Chiariti questi punti fondamentali, la scelta di Spanò potrebbe divenire un importante spunto di riflessione per il mondo del calcio e probabilmente dello sport italico in generale. E’ innegabile che la carriera di un atleta non sia infinita. Anzi, è molto più breve rispetto a quella di un altro lavoratore di qualsivoglia genere. Se si è fortunati, si può sperare in un ventennio d’attività. Già questa cifra, però, appare un lusso più sognato che realmente raggiungibile. Chi gioca a 40 anni? A causa dell’emergenza legata al coronavirus, il pallone dovrebbe avere compreso perfettamente di non essere parte di una bolla, ma di vivere nella realtà. Urge capire come combaciare tale disciplina e l’esistenza. In America, per esempio, esistono attività per cui i giovani rispettano un percorso di studi al fine di poterle praticare all’interno di compagini di rilievo. A quelle latitudini, addirittura, sussiste una meritocrazia scolastica che intacca l’ambito sportivo. Credo che una situazione simile sia difficilmente praticabile dalle nostre parti. E’ una questione di differenze culturali tra le 2 realtà. Probabilmente e giustamente, da noi una simile situazione potrebbe risultare come un’imposizione. In effetti, un bravo insegnante di lettere non ha necessità di essere un mostro in matematica. A ognuno spetta il proprio ambito e l’atleta abile non ha l’obbligo di disporre di un particolare titolo di studio. Un modello diverso rischia di “ledere” la libertà di poter esprimere i propri talenti e le capacità personali. Si potrebbe, però, pensare a una maggior collaborazione tra l’istruzione e il mondo sportivo. Al momento mi pare di notare, in molte persone che vivono tali situazioni, una sorta di dualismo. E’ come se ognuno rivendicasse i propri spazi. Non credo sia l’atteggiamento corretto. Servirebbero coesione e idee favorevoli a ambo le categorie.

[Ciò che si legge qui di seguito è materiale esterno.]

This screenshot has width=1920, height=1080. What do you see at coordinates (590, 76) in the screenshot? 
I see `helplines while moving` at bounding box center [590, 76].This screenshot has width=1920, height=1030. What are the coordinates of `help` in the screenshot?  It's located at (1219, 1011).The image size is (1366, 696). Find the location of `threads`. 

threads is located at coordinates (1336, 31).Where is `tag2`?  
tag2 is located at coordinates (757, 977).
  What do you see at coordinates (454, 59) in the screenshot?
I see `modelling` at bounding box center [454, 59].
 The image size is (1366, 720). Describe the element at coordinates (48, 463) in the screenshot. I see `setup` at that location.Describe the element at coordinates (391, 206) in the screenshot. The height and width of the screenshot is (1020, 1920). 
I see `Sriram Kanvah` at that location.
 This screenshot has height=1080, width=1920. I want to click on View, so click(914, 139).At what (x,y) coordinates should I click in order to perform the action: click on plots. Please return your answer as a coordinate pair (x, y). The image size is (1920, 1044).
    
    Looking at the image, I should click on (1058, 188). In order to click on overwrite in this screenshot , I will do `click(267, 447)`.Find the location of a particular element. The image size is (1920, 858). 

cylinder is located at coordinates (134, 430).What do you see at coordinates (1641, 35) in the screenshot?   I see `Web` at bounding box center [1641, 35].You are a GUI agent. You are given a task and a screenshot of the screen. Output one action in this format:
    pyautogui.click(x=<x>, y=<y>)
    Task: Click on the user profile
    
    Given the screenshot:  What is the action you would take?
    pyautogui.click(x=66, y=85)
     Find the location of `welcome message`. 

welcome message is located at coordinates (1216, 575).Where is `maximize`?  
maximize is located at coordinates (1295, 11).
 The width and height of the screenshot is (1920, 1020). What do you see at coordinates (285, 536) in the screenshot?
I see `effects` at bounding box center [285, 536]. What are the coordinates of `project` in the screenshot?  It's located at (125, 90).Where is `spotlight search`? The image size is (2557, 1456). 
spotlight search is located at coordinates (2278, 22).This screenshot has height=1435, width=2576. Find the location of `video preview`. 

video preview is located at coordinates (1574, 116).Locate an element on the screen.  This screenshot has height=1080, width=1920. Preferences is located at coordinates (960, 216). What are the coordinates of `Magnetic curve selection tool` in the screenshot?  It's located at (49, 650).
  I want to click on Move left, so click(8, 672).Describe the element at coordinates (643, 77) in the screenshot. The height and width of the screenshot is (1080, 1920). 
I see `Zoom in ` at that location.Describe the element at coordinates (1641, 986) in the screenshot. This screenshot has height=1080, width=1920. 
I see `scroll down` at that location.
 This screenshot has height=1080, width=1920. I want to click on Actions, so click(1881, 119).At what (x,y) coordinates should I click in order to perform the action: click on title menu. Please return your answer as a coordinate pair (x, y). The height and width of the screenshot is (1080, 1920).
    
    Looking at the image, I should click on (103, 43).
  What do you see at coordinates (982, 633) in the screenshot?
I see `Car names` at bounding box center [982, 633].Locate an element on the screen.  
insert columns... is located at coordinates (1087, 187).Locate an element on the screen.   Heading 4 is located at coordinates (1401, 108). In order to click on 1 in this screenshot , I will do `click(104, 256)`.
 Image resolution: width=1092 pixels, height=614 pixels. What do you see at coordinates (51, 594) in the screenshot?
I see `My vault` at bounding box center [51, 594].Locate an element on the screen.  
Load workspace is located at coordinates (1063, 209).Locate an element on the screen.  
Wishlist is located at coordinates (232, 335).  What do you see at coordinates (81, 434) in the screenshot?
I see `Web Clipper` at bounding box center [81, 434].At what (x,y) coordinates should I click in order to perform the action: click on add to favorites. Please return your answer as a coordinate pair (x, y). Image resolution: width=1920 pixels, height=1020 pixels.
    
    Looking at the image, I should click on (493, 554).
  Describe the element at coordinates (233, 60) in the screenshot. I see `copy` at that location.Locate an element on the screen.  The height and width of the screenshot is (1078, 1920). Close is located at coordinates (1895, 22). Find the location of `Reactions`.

Il titolo di studio, però, non è sempre garanzia di una carriera. Il rapporto migliore tra scolarizzazione e sport, quindi, non rappresenta la panacea di tutti i mali. Se anche un ragazzo dovesse persino conseguire una laurea, uscendo dal mondo del calcio a 36-37 anni faticherà a trovare un posto di lavoro perché mancherà di esperienza diversa da quella del pallone. Soprattutto in tempi in cui la concorrenza è letale, diventa difficile riuscire a sfuggire da una simile prerogativa. Qualcuno sosterrà che per certi ambienti non è così. Molti giocatori, infatti, divengono opinionisti, dirigenti o comunque hanno le disponibilità economiche per avviare un’impresa. Tale ragionamento, però, rischia di divenire gravemente fallace. Non ci si può dimenticare, infatti, della maggior parte dei protagonisti di questo sport. Non esistono solo i grandi milionari ma pure chi, con una normale retribuzione, si ritrova senza professione proprio nel cuore della esistenza. Come risolvere tale dilemma? Difficile a dirsi, ma la scelta di Spanò potrebbe essere un monito importante.